▶ YOUR INSTRUCTIONS:
Below are records to be repeated in full. Give them exactly.

▶ DATASET RECORDS:
________________________________________
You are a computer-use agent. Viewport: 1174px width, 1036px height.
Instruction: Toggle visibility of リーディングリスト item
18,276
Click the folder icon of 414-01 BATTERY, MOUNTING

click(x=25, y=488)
________________________________________
▶ ANSWER TO THIS TASK:
You are a computer-use agent. Viewport: 1174px width, 1036px height.
Instruction: Toggle visibility of リーディングリスト item
18,276
Click the folder icon of 414-01 BATTERY, MOUNTING

click(x=25, y=488)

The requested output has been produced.